Неожиданно Родька вновь остановился. Он вспомнил, где видел нового учителя труда. Кровельщик! Ведь это он висел тогда на краю крыши. Это его едва не угробили ребята; его полные ужаса глаза видел Родька так близко, когда тянулся за страховочной верёвкой.
Родька счастливо засмеялся. Вот это номер!
«Интересно, а он меня помнит? — подумал он. — Где там! До меня ли ему было тогда! Если не помнит — ни за что не скажу», — твёрдо решил Родька. Он выпрямился, походка стала упругой и уверенной. До чего же приятно человеку чувствовать себя благородным!
Когда ребята пришли в следующий раз на урок труда, то увидели на столах какие-то толстые чурки и медные пластинки — обрезки самых замысловатых форм.
И увидели совсем другого Фёдора Андреича — спокойного, без усмешечки, даже торжественного какого-то.
— Ну, вот что, дорогие мои, — начал он, — надо вам начинать учиться работать руками. И со смыслом. Хотите?
Класс загалдел, ребята переглядывались. Кто сказал «да», кто пожал плечами, кто откровенно усмехался.
— Тогда другой вопрос, — продолжал Фёдор Андреич. — Хотите всем классом поехать во время каникул в Москву или в Ленинград, или куда вас потянет?
Тут уж все дружно заорали: «Да!».
— Ну, так вот, голуби, видите эти чурки и обрезки медного листа? Что из них можно сделать? Так. Молчите. Вот что можно для начала. Вы глядите внимательно, а я потом вам дальше всё расскажу.
Фёдор Андреич взял треугольный обрезок металла, положил его на чурку, в которой заранее была выдолблена неглубокая овальная ямка, и стал несильно постукивать по пластинке молотком.
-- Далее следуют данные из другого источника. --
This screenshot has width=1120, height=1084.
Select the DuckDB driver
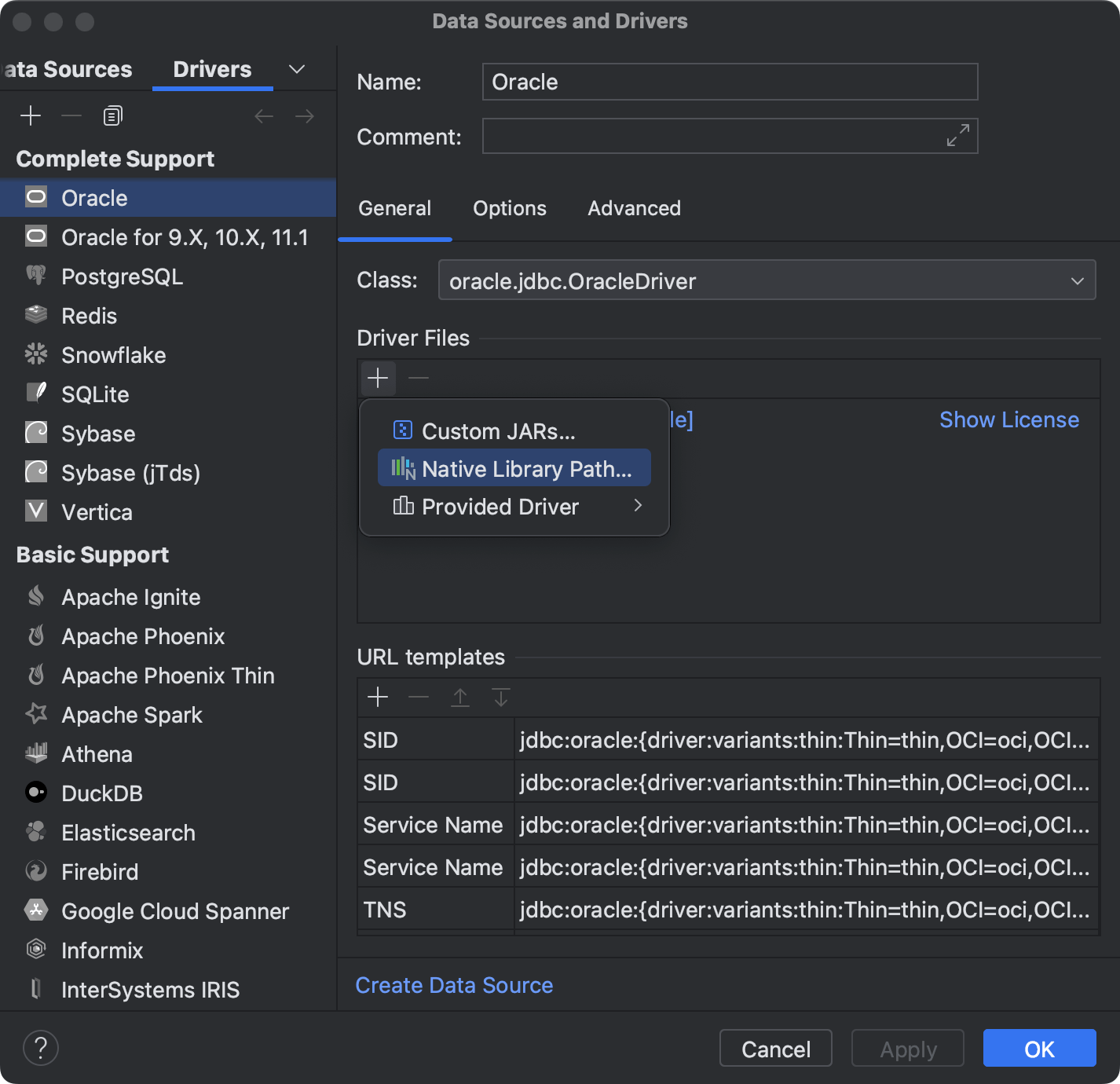tap(103, 793)
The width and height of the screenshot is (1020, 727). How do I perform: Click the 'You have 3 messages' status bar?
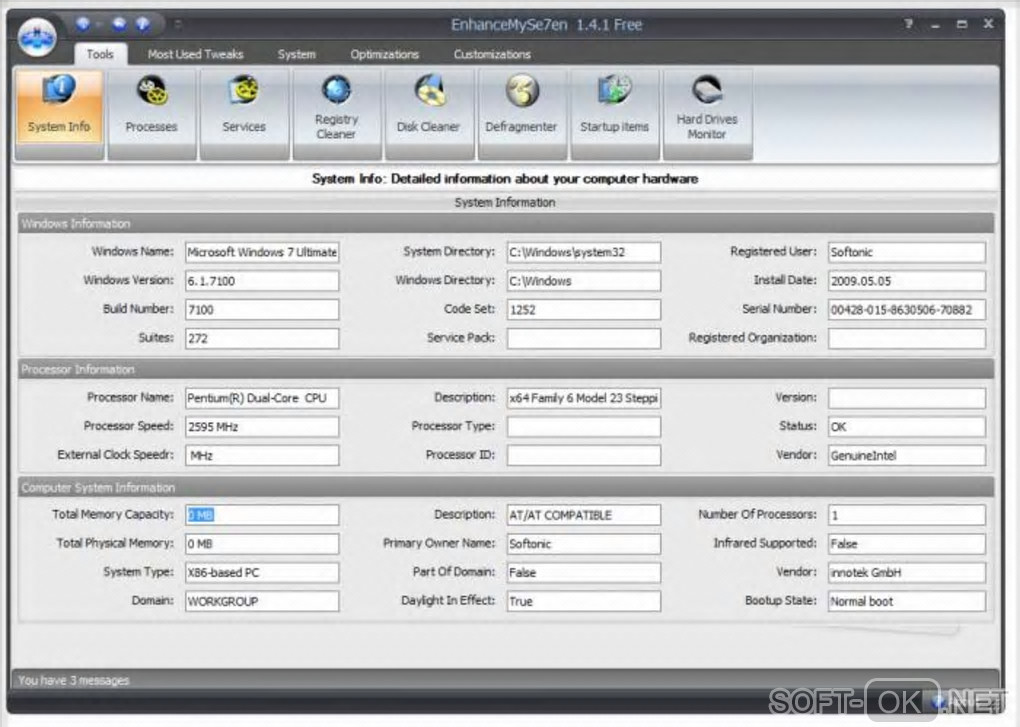(74, 680)
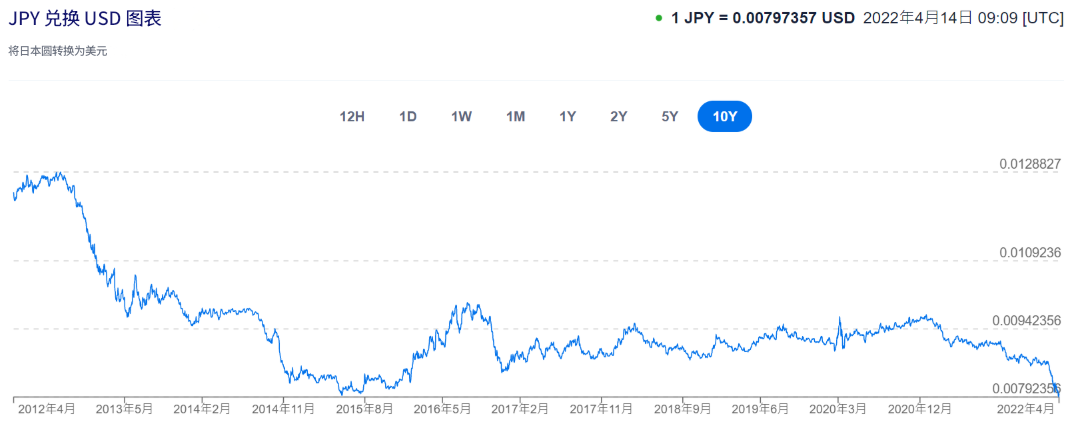Image resolution: width=1077 pixels, height=421 pixels.
Task: Display the 5Y chart range
Action: point(670,117)
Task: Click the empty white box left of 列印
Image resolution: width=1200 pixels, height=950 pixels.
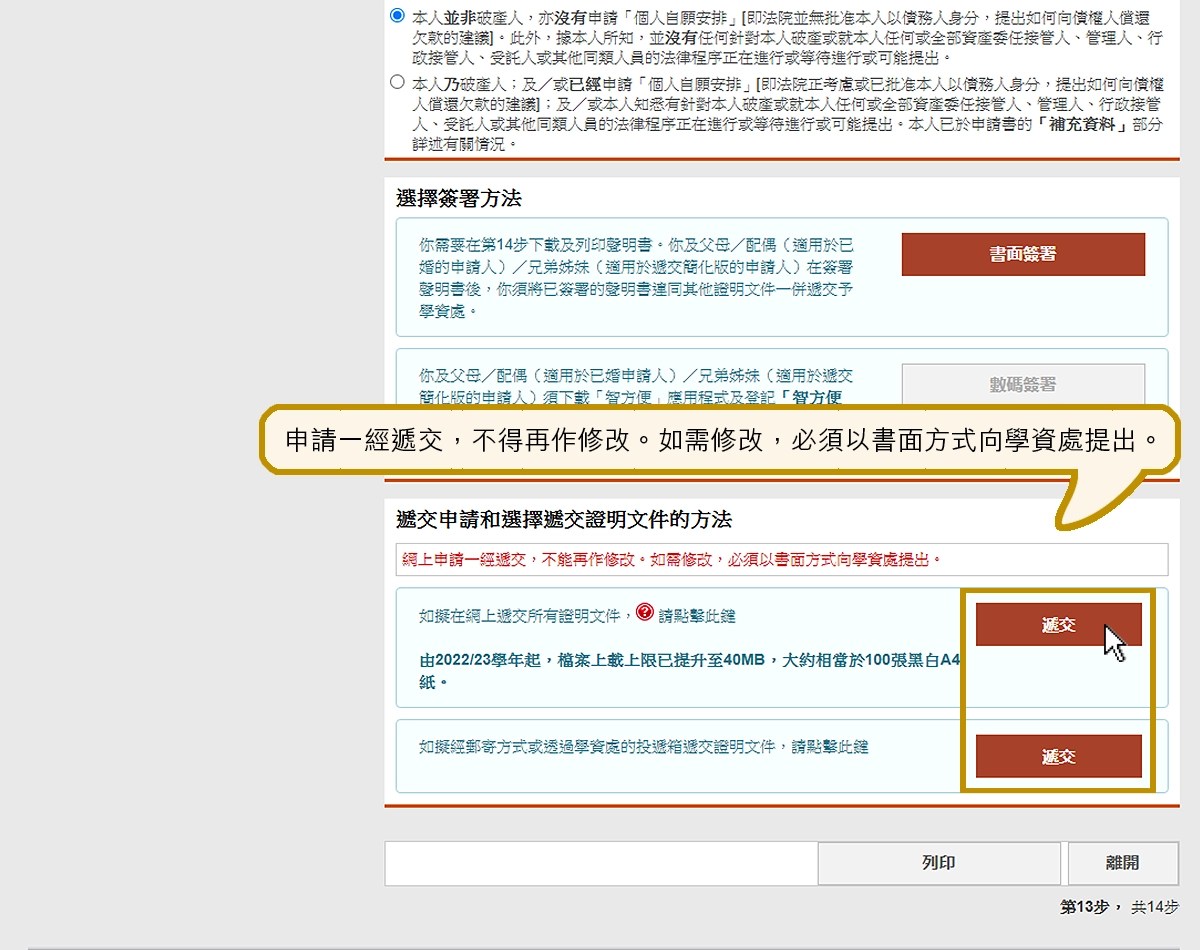Action: (x=600, y=863)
Ребята обступили его, притихли, глядели внимательно, но ничего ещё не понимали. Звонко постукивал молоток, и на каждый удар металл отзывался по-разному, каждый раз — другая нота. Звуки были чистые и звонкие. Весёлые звуки.
Пластина постепенно начала прогибаться. Она словно растягивалась, принимая форму ямки в чурбаке.
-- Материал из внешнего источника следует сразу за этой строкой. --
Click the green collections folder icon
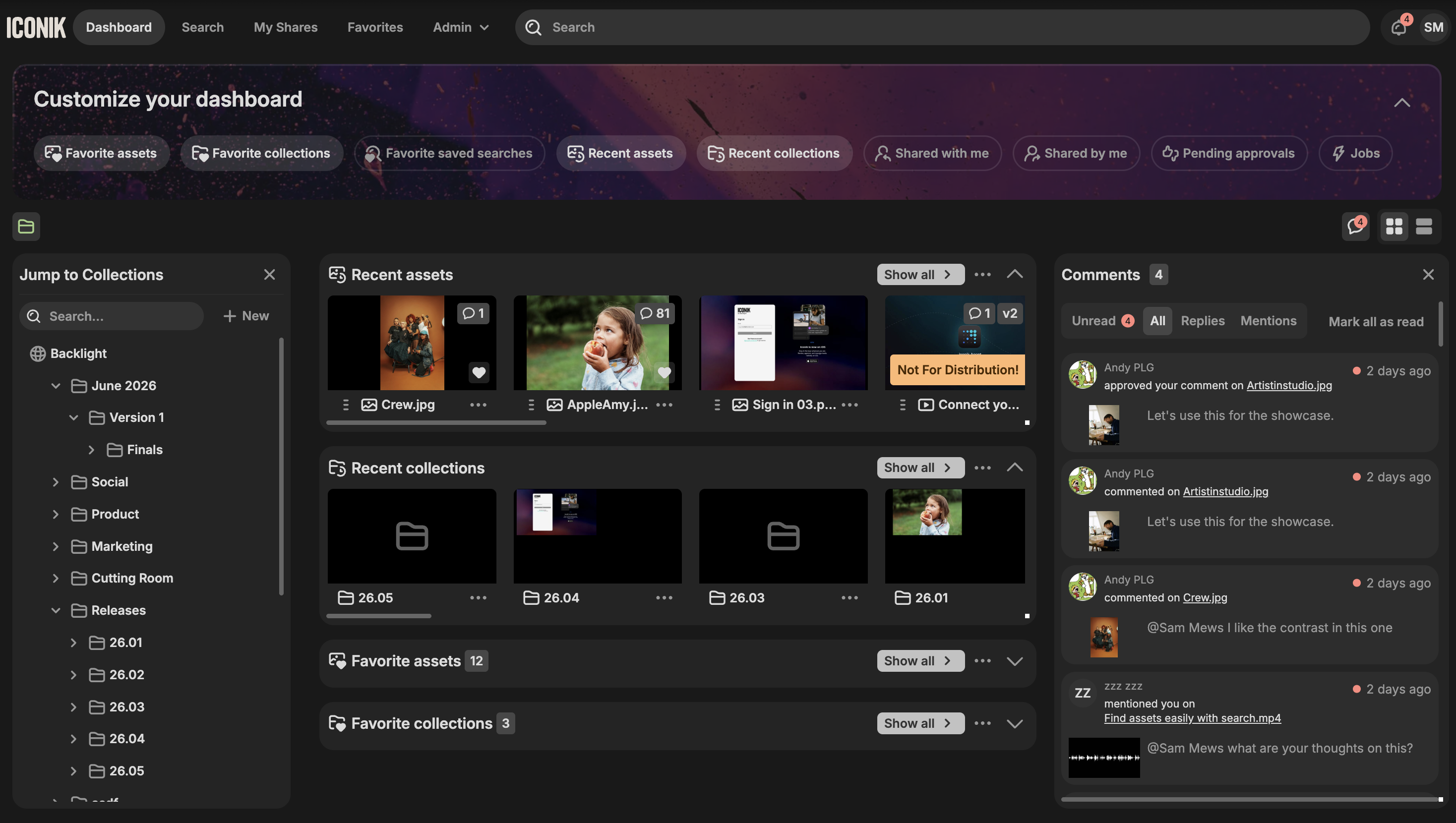Image resolution: width=1456 pixels, height=823 pixels. tap(26, 227)
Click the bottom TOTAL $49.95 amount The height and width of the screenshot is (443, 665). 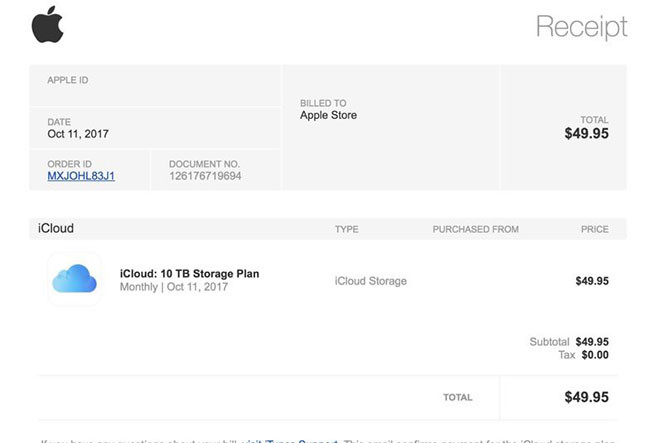click(587, 397)
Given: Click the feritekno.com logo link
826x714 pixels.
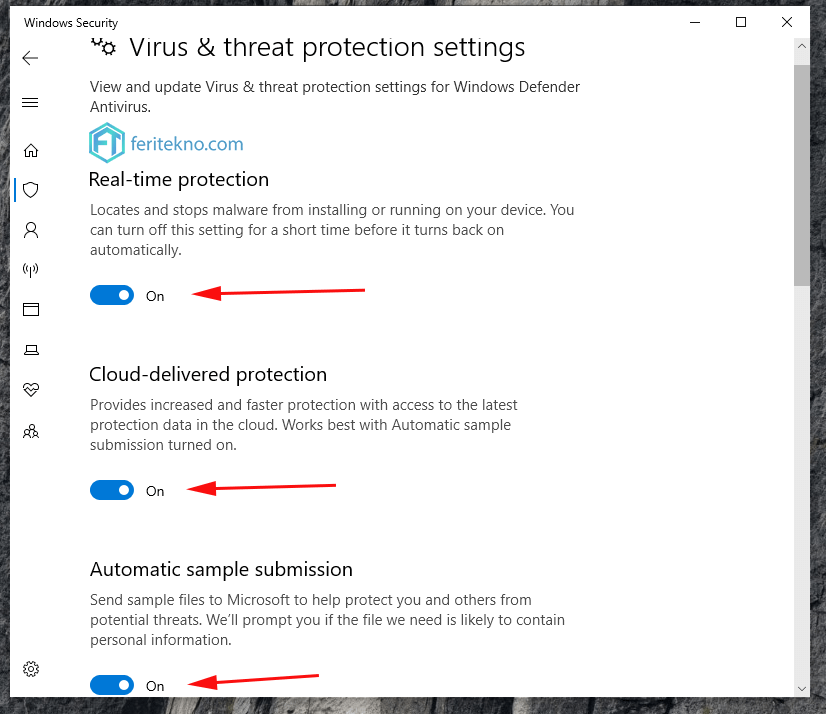Looking at the screenshot, I should click(166, 143).
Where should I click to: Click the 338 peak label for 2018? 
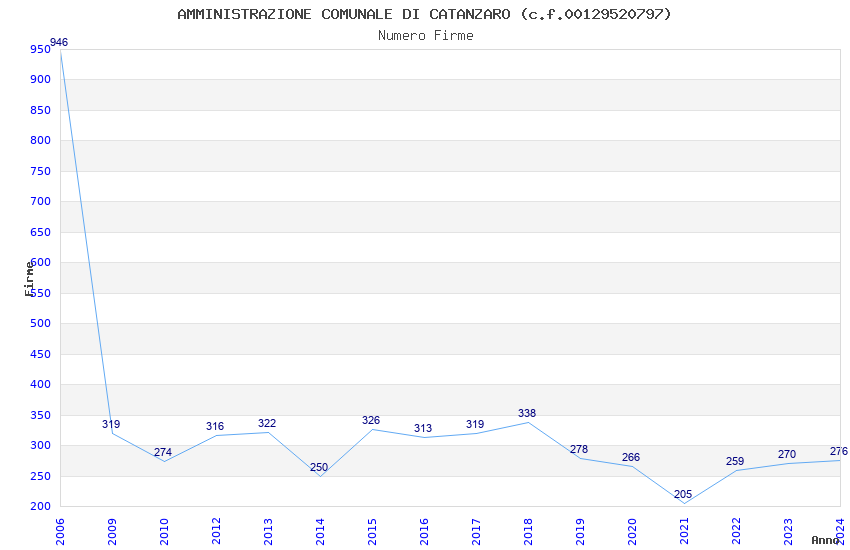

А Фёдор Андреич легонько придерживал пластину пальцами, слегка поворачивал её, и чем дальше, тем мягче, бережнее пристукивал молотком. И металл послушно поддавался, пока не обволок собою всю выемку в чурбаке.
Тогда Фёдор Андреич взял узкое зубильце и выбил на одном из углов косо летящую чайку.
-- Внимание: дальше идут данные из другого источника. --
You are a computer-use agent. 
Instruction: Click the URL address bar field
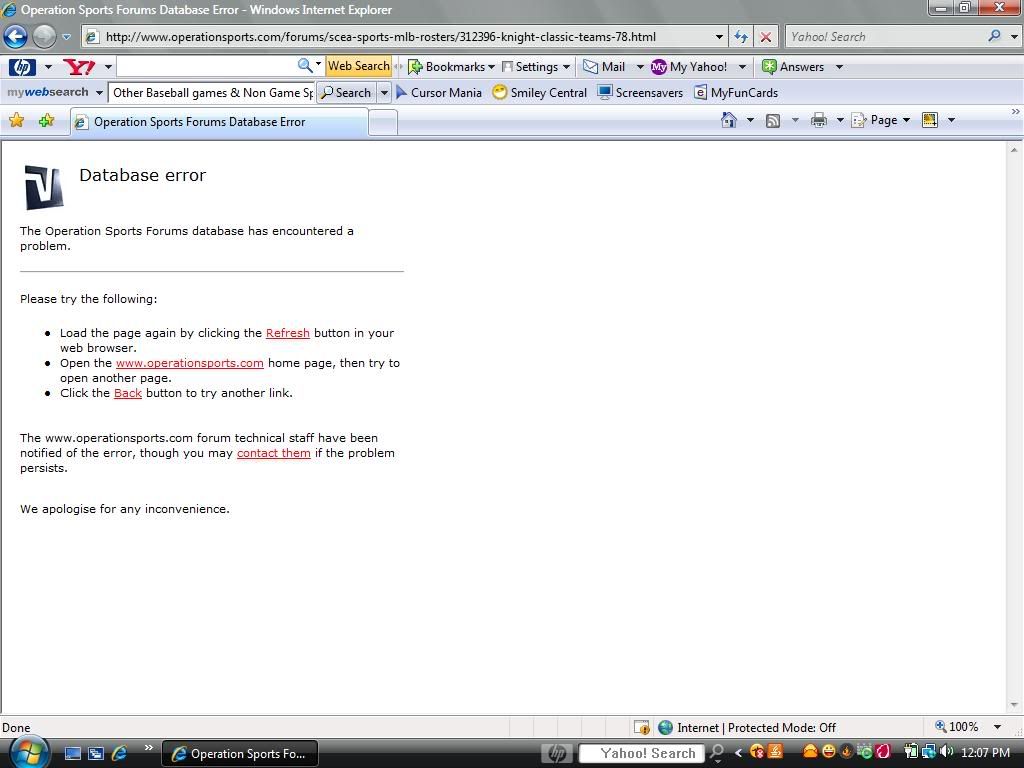coord(400,37)
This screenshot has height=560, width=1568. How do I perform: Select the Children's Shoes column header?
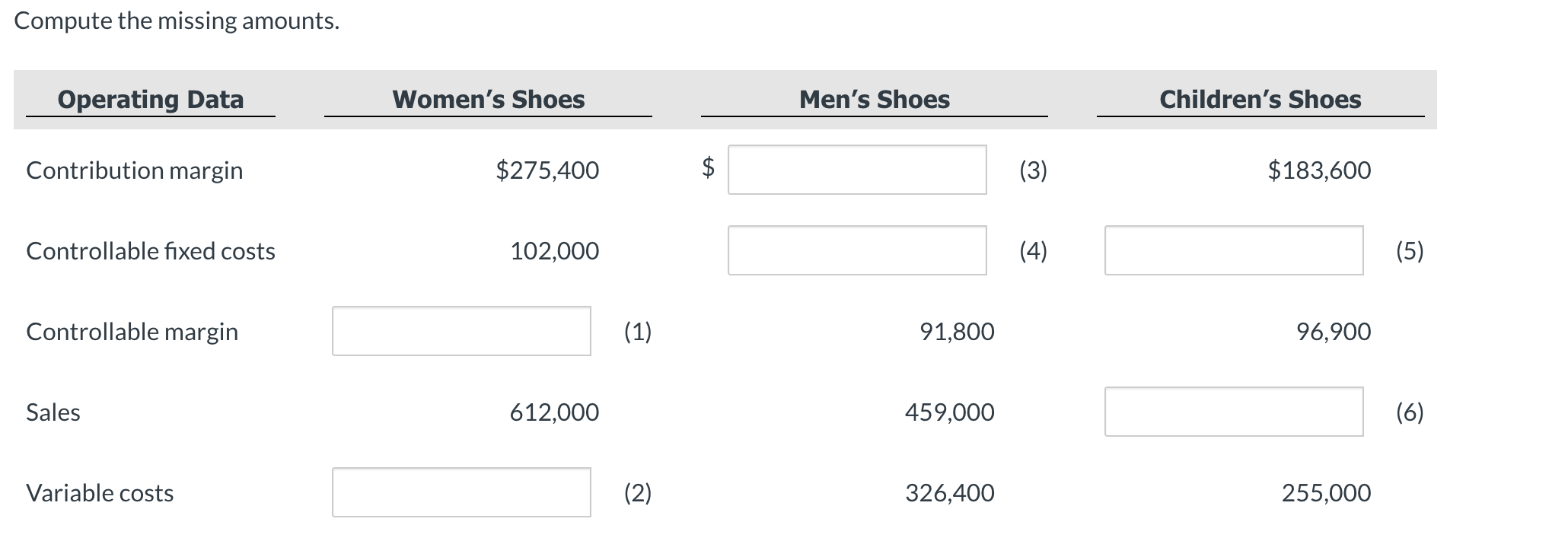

— Что получилось? Получилась пепельница. Сувенир. Школа договорилась с магазином сувениров. Если у вас будут получаться красивые вещицы, не обязательно пепельницы, магазин будет их покупать. Туристы всегда интересуются сувенирами ручной работы. Деньги магазин будет переводить на банковский счёт школы. И летом на эти деньги можно будет отправиться путешествовать. Ясно?
Ребята по очереди брали в руки сделанную на их глазах пепельницу.
Она была ещё тёплая, приятно тяжёлая, а многочисленные впадинки от удара молотком делали поверхность её узорчатой. Красивая получилась штука.
— Каждый пусть придумает для себя личный знак. Мой, видите, чайка, — сказал Фёдор Андреич.
Таир придумал для себя кинжал, Володька — условного человечка: палочки — ручки, палочки — ножки, палочка — туловище и голова. Родька — букву «Р», а Мамед-Очевидец извивающуюся змею. Каких только знаков не напридумывали!
Только метить ими пока было нечего, потому что дело оказалось непростым. Сперва придумывали контуры будущей формы, рисовали её на поверхности чурбака, потом полукруглой стамеской делали выемку, потом зачищали её наждаком, потом...
Вот с этим «потом» было похуже. То, что так легко, играючи получалось у Андреича, никак не получалось у остальных: пластинка прыгала, больно отбивала пальцы, если её придерживали пальцами, и вообще вела себя совершенно по-хулигански.
— Дрянь такая, — приговаривал Таир и молотил по своей пластинке, — прыгает, как сумасшедшая лягушка!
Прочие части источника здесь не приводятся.